Today's economic success bears little resemblance to the boom of the late 1980s, which led to a resounding bust in 1992. In a growth spurt fueled by government spending and an overvalued peseta, the public deficit soared, inflation hovered between 12% and 13%, and interest rates topped 14%. Spain bit the bullet. Spending cuts, deregulation, and privatization have dominated the government's agenda since 1993. In fact, when it comes to public-sector reform, Spain is at the head of the EU class. The state plans to be out of everything except coal mines by 2001. If it meets that goal, Spain will have outpaced both Germany and France in privatizing state industry.
The wave of privatization has given rise to Spain's first true multinationals. Spain is the world's No.1 investor in Latin America and, for the first time last year, a net exporter of capital. Telefonica, fully privatized in 1997, has invested $5.7 billion in Latin America since 1990 and is the region's No.1 telephone operator.
And in banking and finance, Spain has a global edge. Regulatory reform after the collapse of giant Banco Banesto in 1994 turned a cluster of domestic banking midgets into a handful of powerful financial groups. Banco Santander, with $173 billion in assets, ranks 19th in Europe, while rival Banco Bilbao Vizcaya (BBV), with $141 billion, is No.23. Pretax returns on capital are 18% and 22%, respectively--among the highest in Continental Europe. And their clout is growing. "We now have size.
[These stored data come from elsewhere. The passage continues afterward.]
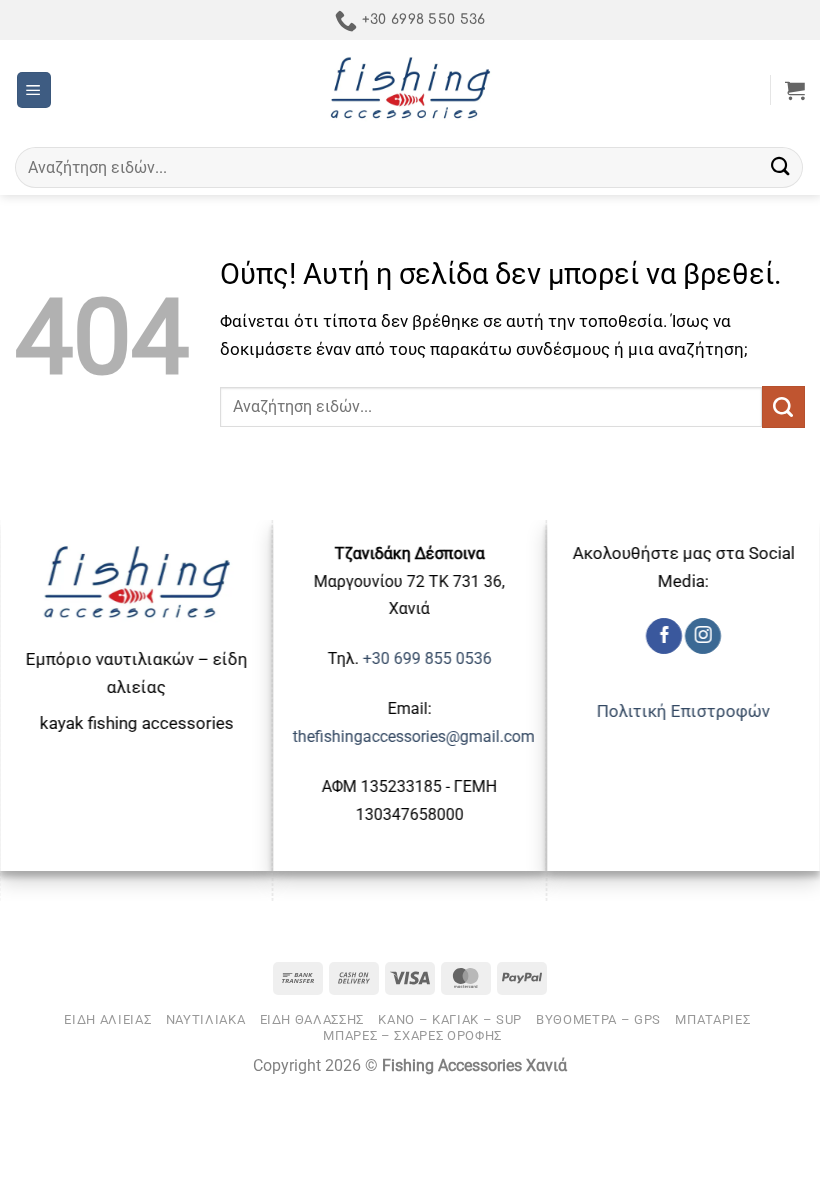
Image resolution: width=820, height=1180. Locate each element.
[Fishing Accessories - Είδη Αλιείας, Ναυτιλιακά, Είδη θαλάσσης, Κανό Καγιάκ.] (410, 90)
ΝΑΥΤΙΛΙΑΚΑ (206, 1019)
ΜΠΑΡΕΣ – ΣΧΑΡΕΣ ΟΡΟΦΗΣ (412, 1035)
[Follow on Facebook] (664, 636)
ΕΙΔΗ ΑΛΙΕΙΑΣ (107, 1019)
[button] (34, 89)
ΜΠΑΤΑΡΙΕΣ (712, 1019)
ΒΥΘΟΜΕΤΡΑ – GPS (598, 1019)
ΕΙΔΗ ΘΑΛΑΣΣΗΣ (312, 1019)
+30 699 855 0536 (427, 659)
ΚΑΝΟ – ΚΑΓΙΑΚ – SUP (450, 1019)
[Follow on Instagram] (703, 636)
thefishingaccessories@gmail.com (414, 736)
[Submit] (781, 167)
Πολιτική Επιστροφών (683, 711)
We are able to make big investments," says BBV Chairman Emilio Ibarra y Churruca, who is bidding on banks in Brazil, Chile, and Italy.
INFECTIOUS. Spain has much unfinished business. Its economic leap has thrown 3 million people out of work--largely in agriculture. At around 19%, the jobless rate remains stubbornly high, largely because firing workers is still more expensive than anywhere else in Europe. The average cost of laying off employees on permanent contracts--who account for two-thirds of the work force--is two years of full salary. Spain also carries the legacy of a heavy public sector.
But the mood in the private sector could prove infectious. The 30- and 40-year-olds now ruling corporate suites are bent on absorbing the lessons of the U.S. For Spain's young generation, staying among the front-runners in the new Europe is everything. "The feeling is this time we can't be left out," says Javier Loizaga Jimenez, a partner at Madrid's Mercapital Financial Services. The smart money is betting they won't be.